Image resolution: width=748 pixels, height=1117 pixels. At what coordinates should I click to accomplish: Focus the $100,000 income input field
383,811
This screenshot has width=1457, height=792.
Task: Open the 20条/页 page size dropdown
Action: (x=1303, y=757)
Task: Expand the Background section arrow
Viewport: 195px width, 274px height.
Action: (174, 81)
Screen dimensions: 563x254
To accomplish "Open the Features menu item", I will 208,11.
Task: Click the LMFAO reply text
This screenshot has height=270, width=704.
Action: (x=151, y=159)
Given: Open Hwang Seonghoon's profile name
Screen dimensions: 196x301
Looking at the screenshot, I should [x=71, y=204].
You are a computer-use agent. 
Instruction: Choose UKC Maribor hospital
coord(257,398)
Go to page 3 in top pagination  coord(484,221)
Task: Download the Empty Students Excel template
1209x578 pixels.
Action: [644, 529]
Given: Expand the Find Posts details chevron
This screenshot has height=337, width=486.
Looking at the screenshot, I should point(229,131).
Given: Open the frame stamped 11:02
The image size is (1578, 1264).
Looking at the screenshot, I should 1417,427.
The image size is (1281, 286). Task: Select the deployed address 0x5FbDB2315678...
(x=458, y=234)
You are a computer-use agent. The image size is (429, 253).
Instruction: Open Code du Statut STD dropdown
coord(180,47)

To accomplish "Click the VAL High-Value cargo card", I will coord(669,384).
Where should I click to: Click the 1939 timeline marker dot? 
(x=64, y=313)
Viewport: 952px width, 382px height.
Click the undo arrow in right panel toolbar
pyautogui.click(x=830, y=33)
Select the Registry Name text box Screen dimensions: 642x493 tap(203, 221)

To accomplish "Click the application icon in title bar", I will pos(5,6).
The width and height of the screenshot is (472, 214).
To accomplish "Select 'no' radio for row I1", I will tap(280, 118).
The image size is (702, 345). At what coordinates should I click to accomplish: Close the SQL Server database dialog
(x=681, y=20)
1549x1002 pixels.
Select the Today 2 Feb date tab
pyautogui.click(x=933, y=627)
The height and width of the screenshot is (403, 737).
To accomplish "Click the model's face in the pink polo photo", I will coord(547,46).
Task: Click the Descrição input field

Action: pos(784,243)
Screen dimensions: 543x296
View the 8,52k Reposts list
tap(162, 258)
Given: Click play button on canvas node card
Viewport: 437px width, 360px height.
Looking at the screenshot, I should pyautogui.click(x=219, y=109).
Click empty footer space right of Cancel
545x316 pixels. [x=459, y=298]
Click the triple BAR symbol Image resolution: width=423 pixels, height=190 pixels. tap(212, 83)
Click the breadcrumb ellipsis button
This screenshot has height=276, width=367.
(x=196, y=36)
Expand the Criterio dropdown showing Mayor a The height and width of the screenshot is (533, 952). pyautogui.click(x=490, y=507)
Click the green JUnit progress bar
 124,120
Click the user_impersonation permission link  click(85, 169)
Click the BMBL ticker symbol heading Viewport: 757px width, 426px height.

———

## Instructions for the task:
From the listing above, copy every line that includes the word "computer".

## Your solution:
You are a computer-use agent. 
You are a computer-use agent. The image size is (429, 253).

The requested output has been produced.